Adrian Gonzalez opened the screen door of his trailer home – he never locked it because why lock it? – and stepped inside. The hinges squealed as he eased his body, tired after the 10-inning loss, onto the tattered plaid couch he’d acquired in an even trade with his neighbor Ronnie Slocum, who lived in the robin-egg blue doublewide parked beside the netless basketball hoop at the far southern end of The Whispering Wind Trailer Court.
Ronnie Slocum’s roosters had never bothered Adrian Gonzalez. Why would they?
Adrian Gonzalez reached for a half-empty can of Bud and took a sip. The beer was flat, and a little warm, like the long Bellflower night. He leaned back and stared at the stain on the gypsumboard ceiling. He tried to remember when the stain began forming. Was it during that storm last May? The storm last April? Maybe it was there when he moved in.

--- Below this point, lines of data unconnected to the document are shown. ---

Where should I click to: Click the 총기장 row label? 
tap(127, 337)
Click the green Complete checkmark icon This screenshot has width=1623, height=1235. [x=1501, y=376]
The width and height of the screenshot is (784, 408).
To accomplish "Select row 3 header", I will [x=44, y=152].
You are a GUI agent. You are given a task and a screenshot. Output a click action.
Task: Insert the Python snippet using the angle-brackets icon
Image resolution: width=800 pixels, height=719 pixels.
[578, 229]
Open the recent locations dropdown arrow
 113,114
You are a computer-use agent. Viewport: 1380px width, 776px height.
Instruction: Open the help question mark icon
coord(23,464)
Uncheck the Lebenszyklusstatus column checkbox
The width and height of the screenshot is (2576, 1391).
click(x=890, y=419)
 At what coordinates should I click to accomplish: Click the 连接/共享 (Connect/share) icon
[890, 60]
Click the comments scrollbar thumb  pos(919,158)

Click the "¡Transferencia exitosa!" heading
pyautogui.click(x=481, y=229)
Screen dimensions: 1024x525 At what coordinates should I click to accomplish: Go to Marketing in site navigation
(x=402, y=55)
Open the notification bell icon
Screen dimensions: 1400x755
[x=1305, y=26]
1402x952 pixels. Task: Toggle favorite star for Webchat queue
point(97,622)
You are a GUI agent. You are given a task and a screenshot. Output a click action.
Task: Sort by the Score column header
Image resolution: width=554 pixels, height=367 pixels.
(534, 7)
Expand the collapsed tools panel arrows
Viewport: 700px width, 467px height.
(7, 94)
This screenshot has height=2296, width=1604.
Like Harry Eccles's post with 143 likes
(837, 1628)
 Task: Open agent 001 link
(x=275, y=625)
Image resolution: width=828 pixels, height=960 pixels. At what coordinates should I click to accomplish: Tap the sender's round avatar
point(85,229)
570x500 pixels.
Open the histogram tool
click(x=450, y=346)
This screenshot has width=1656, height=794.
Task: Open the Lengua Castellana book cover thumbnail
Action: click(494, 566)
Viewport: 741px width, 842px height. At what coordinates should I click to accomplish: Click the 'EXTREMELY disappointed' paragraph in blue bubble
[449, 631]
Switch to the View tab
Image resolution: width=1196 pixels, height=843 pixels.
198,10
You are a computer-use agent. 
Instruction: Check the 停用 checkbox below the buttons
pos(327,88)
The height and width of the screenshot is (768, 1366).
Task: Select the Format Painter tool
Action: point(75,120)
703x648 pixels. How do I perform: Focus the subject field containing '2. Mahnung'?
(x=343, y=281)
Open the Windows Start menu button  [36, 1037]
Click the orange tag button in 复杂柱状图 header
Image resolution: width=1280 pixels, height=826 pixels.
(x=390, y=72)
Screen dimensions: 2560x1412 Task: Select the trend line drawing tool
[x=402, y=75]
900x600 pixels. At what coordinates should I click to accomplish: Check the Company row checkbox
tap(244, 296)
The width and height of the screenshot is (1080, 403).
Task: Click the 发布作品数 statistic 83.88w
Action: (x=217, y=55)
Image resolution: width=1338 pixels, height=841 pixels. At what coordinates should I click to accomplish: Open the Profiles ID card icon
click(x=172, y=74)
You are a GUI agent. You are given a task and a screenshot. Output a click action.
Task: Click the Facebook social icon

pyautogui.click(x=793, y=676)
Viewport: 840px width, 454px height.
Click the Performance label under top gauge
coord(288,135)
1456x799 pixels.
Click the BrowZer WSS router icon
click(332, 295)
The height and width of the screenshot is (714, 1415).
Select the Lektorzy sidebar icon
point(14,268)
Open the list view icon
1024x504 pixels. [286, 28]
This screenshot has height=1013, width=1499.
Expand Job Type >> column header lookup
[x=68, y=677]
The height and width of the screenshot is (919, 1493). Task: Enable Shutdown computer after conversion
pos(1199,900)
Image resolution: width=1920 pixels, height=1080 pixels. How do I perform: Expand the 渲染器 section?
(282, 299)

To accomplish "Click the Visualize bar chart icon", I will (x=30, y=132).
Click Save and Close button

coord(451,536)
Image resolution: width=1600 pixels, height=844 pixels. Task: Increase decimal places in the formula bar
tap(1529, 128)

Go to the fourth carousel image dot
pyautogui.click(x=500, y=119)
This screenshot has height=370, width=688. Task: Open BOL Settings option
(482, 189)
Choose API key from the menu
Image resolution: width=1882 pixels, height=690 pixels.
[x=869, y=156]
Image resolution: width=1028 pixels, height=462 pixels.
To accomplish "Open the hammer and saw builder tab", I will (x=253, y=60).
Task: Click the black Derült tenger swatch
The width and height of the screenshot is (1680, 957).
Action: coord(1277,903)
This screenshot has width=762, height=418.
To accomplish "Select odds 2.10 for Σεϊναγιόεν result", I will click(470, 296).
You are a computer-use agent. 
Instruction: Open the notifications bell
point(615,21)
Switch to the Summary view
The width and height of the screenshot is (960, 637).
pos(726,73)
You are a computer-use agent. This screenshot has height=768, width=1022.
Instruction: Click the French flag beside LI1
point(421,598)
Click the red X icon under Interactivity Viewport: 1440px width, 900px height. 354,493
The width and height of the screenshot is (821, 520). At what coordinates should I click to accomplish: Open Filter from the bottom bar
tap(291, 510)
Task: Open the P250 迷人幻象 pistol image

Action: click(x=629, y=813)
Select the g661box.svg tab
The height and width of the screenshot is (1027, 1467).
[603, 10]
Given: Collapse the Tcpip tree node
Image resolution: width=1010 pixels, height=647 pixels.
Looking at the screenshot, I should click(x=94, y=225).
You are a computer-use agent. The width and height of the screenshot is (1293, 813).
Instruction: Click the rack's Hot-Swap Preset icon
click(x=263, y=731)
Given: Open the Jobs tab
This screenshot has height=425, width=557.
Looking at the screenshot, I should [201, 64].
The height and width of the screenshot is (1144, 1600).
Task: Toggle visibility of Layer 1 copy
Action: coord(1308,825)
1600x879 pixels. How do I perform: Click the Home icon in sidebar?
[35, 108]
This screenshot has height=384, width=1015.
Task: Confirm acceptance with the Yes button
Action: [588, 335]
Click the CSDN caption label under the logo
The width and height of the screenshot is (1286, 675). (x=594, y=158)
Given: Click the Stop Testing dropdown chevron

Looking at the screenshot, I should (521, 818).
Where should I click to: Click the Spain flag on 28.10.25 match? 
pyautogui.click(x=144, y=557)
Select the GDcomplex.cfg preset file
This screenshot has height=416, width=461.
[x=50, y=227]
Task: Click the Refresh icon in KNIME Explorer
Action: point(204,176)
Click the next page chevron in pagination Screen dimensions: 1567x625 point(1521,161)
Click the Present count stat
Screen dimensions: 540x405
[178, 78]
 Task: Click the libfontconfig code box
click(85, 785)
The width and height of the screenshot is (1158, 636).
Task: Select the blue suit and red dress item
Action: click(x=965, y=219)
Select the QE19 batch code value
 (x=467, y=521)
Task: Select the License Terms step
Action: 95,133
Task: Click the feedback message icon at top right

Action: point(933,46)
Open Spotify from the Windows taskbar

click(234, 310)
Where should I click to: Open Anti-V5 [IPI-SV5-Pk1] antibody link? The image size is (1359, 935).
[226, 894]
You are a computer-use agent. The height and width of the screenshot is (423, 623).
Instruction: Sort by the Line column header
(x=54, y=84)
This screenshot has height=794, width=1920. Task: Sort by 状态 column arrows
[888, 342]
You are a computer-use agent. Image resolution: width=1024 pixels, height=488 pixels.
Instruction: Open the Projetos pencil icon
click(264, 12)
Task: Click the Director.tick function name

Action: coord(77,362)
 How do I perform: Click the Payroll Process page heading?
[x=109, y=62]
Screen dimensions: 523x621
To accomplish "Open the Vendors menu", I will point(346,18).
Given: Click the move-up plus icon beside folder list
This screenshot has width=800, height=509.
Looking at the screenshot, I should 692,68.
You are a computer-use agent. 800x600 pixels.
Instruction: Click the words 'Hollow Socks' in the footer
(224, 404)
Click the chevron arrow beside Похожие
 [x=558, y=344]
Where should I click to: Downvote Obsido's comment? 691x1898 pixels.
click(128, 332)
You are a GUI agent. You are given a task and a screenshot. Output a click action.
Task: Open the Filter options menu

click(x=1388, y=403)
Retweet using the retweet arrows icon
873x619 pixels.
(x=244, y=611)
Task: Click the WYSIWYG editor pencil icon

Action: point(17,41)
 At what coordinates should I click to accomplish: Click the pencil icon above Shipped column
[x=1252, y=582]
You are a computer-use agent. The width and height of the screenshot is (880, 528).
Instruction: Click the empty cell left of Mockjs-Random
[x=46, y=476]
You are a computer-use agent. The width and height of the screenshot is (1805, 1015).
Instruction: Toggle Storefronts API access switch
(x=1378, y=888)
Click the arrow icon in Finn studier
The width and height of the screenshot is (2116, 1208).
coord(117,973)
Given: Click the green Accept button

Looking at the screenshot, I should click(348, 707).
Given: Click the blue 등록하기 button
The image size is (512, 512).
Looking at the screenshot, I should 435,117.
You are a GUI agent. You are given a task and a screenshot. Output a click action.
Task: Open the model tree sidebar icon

A breeze drifted through the rusted screen door and sent an old In-N-Out wrapper across the shag carpet, the crusted cheese snagging on the fabric. He kept staring at the ceiling stain, round at the edges. It reminded him of the basketball hoop. Come to think of it, there was no longer a hoop, only a backboard. He closed his eyes, rested. Yes, there was only a backboard now, rusted and set atop a bent gray pole at the edge of a concrete slab at the far southern end of The Whispering Wind Trailer Court. Two of Ronnie Slocum’s kids, Ronnie Jr. and Lonnie T., had painted some large penises on the chipped concrete.
He opened his eyes. They could have been closed.